Concerns about problems with ethanol mandates under the RFS go beyond the oil and gas industry. The National Marine Manufacturers Association and nine other trade groups said that more needs to be done to protect consumers from damaging recreational vehicle engines by accidentally using fuels that have ethanol concentrations of 15% or higher in an Oct. 13 letter to leaders of the US Senate Environment and Public Works Committee and House Energy and Commerce Committee.
“This is the No. 1 issue for our member companies and their consumers,” said Michael Lewan, NMMA’s senior manager for government relations, who also spoke at the Oct. 18 luncheon.
Addressing RINs fraud
Macchiarola acknowledged that the US Department of Justice and Environmental Protection Agency have moved recently to crack down on renewal fuel credits fraud under the RFS (OGJ Online, Oct. 13, 2016; Sept. 30, 2016), but added that API would not comment on specific cases.
“We have said repeatedly that the [EPA’s Renewable Identification Numbers] compliance mechanism doesn’t work,” he said. “We also think some people have used isolated instances to support moving the point of obligation, which we don’t believe would work.

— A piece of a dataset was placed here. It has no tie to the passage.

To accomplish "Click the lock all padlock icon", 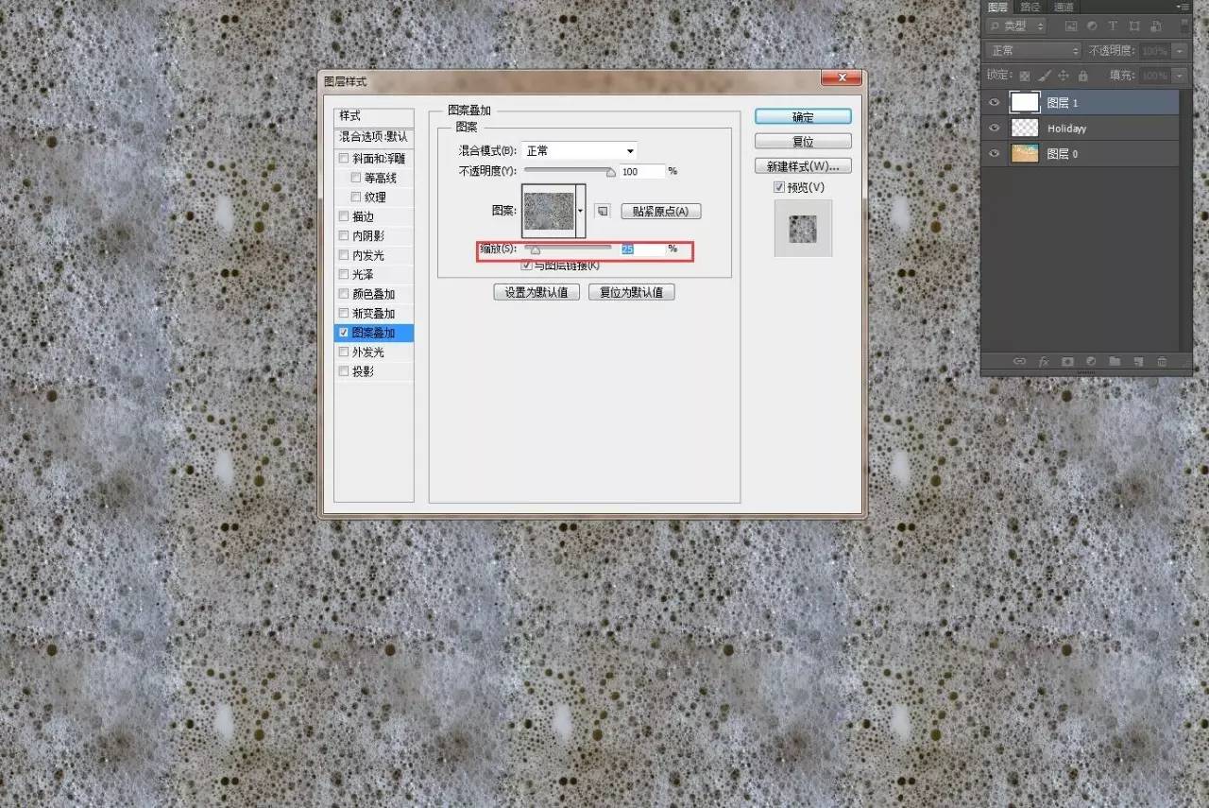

EPA has looked at this idea twice in implementing the RFS. We’re confident that they’d reject it again.”
The American Fuel & Petrochemical Manufacturers petitioned EPA in early August to move the RINs program’s point of obligation to the owner of hydrocarbons at the rack, the same point at which excise taxes are collected (OGJ Online, Aug. 5, 2016). “We believe full RFS reform, such as the Flores-Welch legislation, would be more effective,” Macchiarola said.
He said he expects EPA to issue 2017 renewable fuel quotas under the RFS in November that are similar to what it proposed this past spring (OGJ Online, May 19, 2016). “The Renewable Fuels Association and others have challenged EPA’s use of its waiver authority, which is ongoing,” said Macchiarola. “From EPA’s implementation, it’s clear they’re concerned with the blend wall. Beyond that, I can’t say.”